LNG Canada has announced that the international consortium is ready to proceed with Canada’s largest ever infrastructure project, but, in a David and Goliath scenario, a challenge by a Smithers environmental consultant is aiming to temporarily derail or delay the $40-billion megaproject.
Michael Sawyer is arguing that the Coastal GasLink Project, a 675-kilometre pipeline running from Dawson Creek to Kitimat, should have faced a federal review by the National Energy Board instead of relying on provincial approval.
Although the $4.7-billion pipeline is set to be built entirely within B.C. — which would usually put it under the jurisdiction of the province — the pipeline, which would supply the LNG Canada export terminal in Kitimat, connects to an existing pipeline system that is federally regulated.
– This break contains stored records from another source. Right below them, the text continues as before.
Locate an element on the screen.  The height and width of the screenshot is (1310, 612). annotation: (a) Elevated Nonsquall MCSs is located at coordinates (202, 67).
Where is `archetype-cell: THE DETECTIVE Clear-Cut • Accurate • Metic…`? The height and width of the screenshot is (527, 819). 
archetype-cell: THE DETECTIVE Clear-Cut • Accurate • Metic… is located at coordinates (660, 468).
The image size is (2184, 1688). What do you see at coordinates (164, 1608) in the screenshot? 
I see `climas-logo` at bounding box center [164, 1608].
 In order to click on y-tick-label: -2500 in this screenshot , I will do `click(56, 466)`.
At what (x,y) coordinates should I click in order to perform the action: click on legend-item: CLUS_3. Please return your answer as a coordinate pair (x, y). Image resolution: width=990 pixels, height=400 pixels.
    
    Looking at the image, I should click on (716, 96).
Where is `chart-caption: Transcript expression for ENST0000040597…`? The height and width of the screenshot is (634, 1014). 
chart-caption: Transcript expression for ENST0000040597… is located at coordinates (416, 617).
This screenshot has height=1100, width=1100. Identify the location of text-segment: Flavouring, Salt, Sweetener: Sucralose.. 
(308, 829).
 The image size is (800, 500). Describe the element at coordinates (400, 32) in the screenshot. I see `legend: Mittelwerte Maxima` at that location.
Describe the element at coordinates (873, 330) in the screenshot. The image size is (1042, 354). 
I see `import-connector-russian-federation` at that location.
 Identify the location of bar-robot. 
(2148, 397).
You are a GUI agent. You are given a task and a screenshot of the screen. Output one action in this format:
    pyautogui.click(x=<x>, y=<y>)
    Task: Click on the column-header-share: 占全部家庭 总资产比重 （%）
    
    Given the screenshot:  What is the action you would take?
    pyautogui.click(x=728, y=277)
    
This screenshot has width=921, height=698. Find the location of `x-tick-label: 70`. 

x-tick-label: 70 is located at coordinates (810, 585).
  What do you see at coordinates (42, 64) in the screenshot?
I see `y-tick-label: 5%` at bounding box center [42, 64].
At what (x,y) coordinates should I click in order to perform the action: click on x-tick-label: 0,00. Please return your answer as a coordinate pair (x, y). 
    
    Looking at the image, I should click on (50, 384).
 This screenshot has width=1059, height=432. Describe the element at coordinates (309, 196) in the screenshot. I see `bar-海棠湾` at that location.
Also, Coastal GasLink Pipeline Ltd. is a wholly owned subsidiary of TransCanada Pipeline Ltd., which means under the Constitution Act the pipeline is within federal jurisdiction and should be regulated by the National Energy Board, Sawyer says in an application to the board.
Sawyer-Challenge-CoastalGasLinkProject-NEB by The Narwhal on Scribd
“A pipeline that crosses international boundaries or provincial boundaries would normally be federally regulated,” Sawyer told The Narwhal, pointing to a 1998 Supreme Court decision that said if a provincial pipeline is “functionally integrated” with an existing federally regulated line, it becomes an extension of the federal line.